But the issue of exploitation isn't simply "black or white"; there is a
grey area. _The Diamond People_, the book by Murray Schumach, mentions
how De Beers or "the Syndicate" fought for better conditions for blacks
in South Africa when the white-dominated government was in power. At
the same time critics dismissed the creation of better housing and other
benevolent acts towards blacks during that period. According to the
cynical POV the Syndicate was only trying to head off a black uprising
and also was currying favor with the future rulers of South Africa.

_The Diamond People_ also explained how the Syndicate dealt with the
Soviet Union when a shitload of raw diamonds were found in Siberia. The
Merchants of Empty Dreams made sure The Russians understood the
advantage of selling their rough diamonds through them. By not
"disturbing the market", as the head of De Beers inferred at that time,
the Russians found it more profitable to get behind the Syndicate's
program.

You've seen that spy thriller plot before, some criminal mastermind is
going to steal from the great diamond reserves and flood the market,
driving down the price, unless his blackmail demands are met. Such a
scenario points to the absurdity of the whole diamond business. Does
such a market reflect the "natural" law of supply and demand, a cartel
strictly holding back the supply and creating the demand through news
"stories" and slick TV ads?

Let's take a look at the history of the De Beers cartel and its
marketing arm, the Central Selling Organization (CSO). In the late
1920s there were too few buyers for a surplus of diamonds. De Beers
Chairman Sir Ernest Oppenheimer offered to buy all the diamonds
worldwide to keep the price up. By 1934 he had set up the monopolistic
practice of single-channel marketing, keeping surplus diamonds off the
market until the consumers (i.e. suckers) were ready to swallow it all,
hook, line, and gem sinker. Thus De Beers created "fundamental
stability" unlike the other markets in minerals.

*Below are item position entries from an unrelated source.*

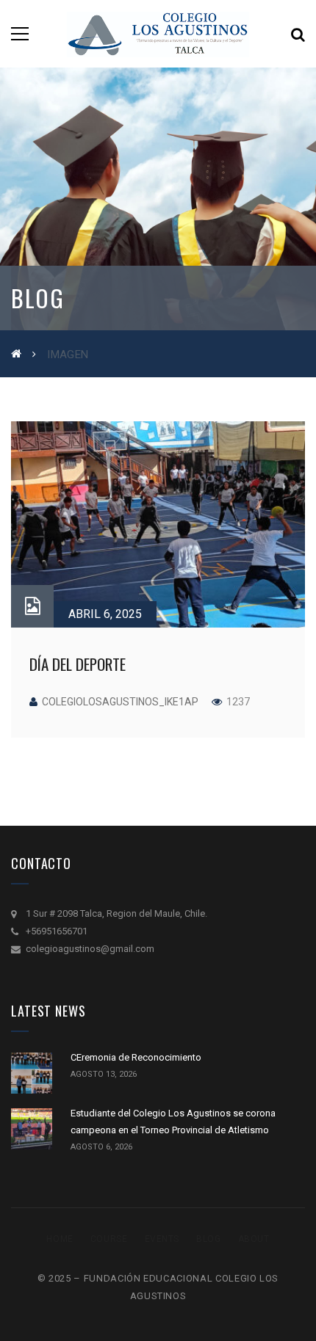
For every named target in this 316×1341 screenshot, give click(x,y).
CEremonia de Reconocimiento (136, 1057)
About (254, 1239)
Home (59, 1239)
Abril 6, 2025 (105, 614)
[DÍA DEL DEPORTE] (158, 524)
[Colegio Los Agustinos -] (158, 33)
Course (109, 1239)
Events (162, 1239)
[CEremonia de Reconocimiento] (31, 1073)
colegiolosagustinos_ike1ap (120, 702)
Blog (208, 1239)
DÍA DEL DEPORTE (77, 664)
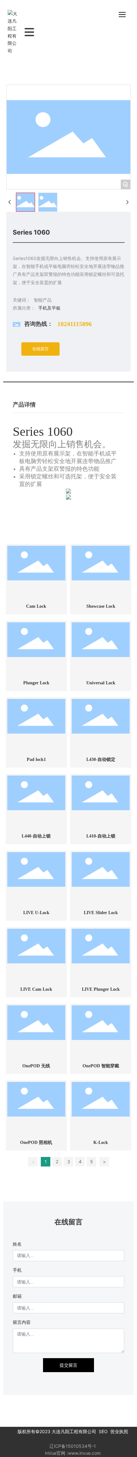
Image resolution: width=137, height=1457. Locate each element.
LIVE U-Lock (36, 912)
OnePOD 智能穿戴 (101, 1066)
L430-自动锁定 (100, 759)
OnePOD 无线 (36, 1066)
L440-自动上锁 (36, 836)
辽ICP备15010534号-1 (72, 1446)
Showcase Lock (100, 606)
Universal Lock (100, 683)
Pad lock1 (36, 759)
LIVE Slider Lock (101, 912)
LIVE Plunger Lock (101, 989)
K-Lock (100, 1142)
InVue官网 (55, 1453)
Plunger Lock (36, 683)
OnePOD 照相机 (36, 1142)
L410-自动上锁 (100, 836)
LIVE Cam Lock (36, 989)
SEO (103, 1431)
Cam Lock (36, 606)
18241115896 (74, 323)
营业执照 (119, 1431)
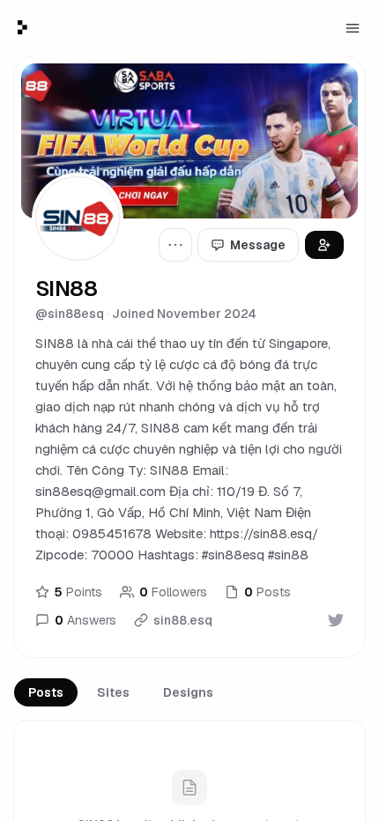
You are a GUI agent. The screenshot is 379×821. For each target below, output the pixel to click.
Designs (188, 692)
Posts (45, 692)
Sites (113, 692)
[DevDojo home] (22, 27)
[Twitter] (336, 620)
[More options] (175, 245)
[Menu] (352, 28)
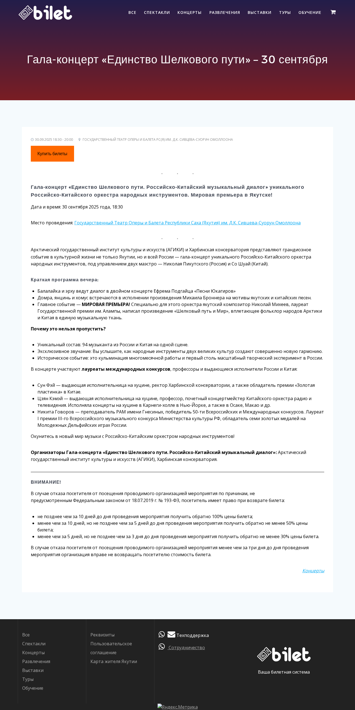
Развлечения (224, 12)
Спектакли (157, 12)
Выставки (260, 12)
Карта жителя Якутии (113, 661)
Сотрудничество (186, 647)
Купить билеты (52, 153)
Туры (285, 12)
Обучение (309, 12)
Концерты (190, 12)
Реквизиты (102, 635)
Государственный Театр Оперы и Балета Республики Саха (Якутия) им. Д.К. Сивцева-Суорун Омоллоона (187, 223)
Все (132, 12)
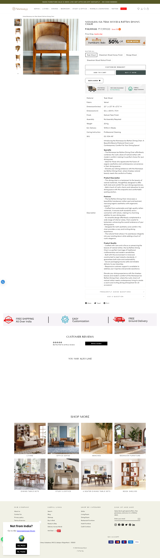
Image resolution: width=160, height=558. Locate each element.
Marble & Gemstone (100, 9)
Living (45, 9)
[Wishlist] (138, 9)
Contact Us (18, 514)
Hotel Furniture (86, 523)
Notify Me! (98, 34)
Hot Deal (51, 530)
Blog (49, 514)
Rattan (115, 9)
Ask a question (115, 296)
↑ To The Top (80, 551)
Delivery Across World (55, 527)
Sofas (37, 9)
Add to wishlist (93, 80)
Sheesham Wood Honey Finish (111, 55)
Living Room (85, 514)
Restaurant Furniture (87, 520)
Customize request (115, 67)
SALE (123, 9)
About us (17, 511)
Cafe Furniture (86, 527)
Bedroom (65, 9)
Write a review (96, 343)
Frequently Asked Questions (115, 292)
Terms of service (19, 520)
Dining (55, 9)
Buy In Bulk (51, 520)
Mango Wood (131, 55)
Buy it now (131, 72)
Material (90, 51)
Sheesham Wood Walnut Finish (99, 60)
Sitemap (50, 517)
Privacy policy (19, 517)
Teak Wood (91, 55)
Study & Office (80, 9)
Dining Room (85, 517)
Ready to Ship (52, 523)
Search (50, 511)
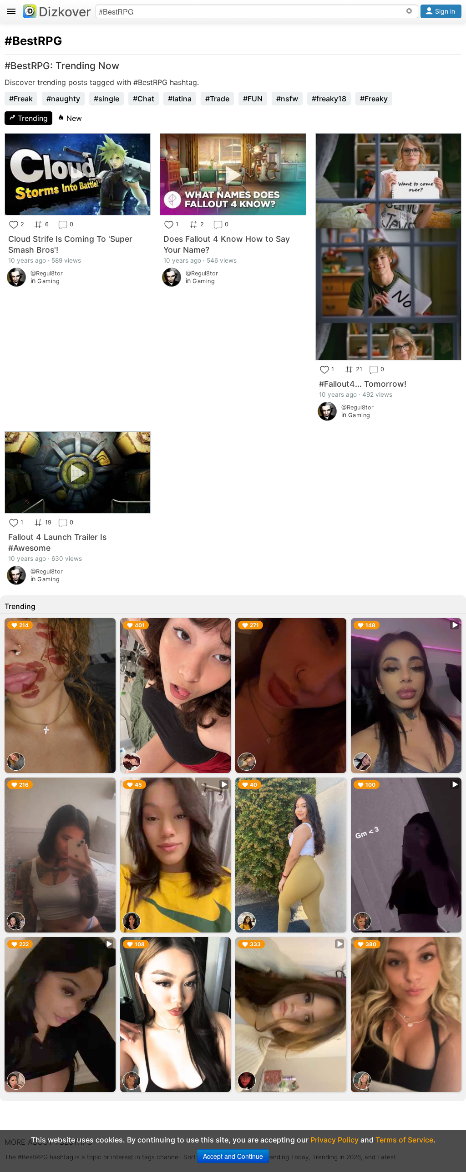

But the times they are a'changing and there is more competition out
there from other companies. According to "Breaking News" at
www.diamondsinfo.com dated 2/16/98, De Beers is launching a "gem
defensive" against the lower tier of the diamond business, the cheaper
market that falls outside CSO's price control machinations. The main
feature of this defense is "branding", the same way Coca Cola sells you
overpriced sugared water in cans and bottles, beating out the sales of
the other sodas flooding the supermarket shelves.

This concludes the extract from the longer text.